▶ YOUR GOAL
In the listing below, start your output at the line with "You are a computer-use" and end it after the line with "Instruction: Click filter", copying every line exactly.

▶ EXCERPTED DATA

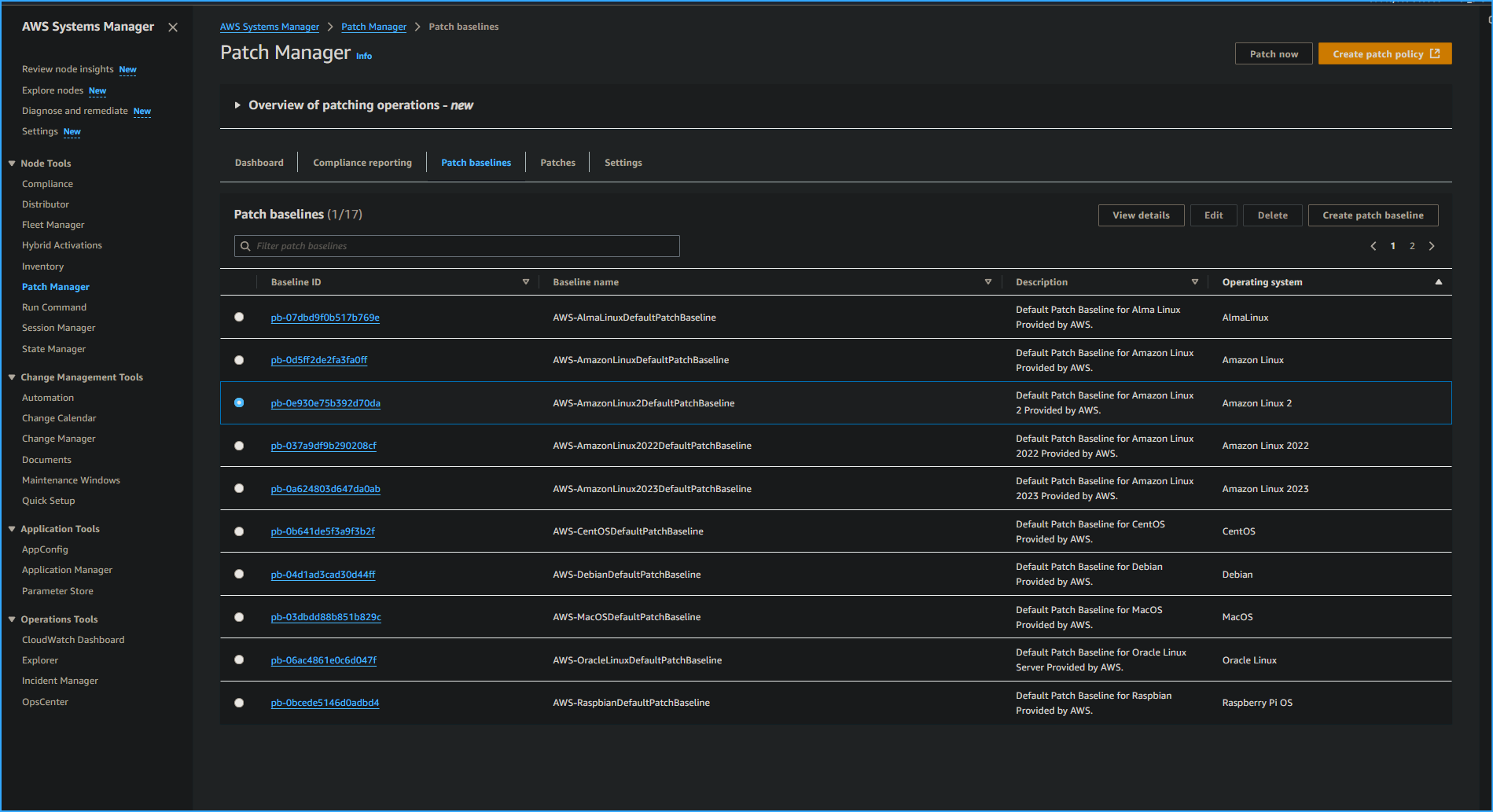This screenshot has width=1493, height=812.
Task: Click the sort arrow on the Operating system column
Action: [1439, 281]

...

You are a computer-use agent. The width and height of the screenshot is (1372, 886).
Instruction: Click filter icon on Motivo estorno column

▶ RESULT
You are a computer-use agent. The width and height of the screenshot is (1372, 886).
Instruction: Click filter icon on Motivo estorno column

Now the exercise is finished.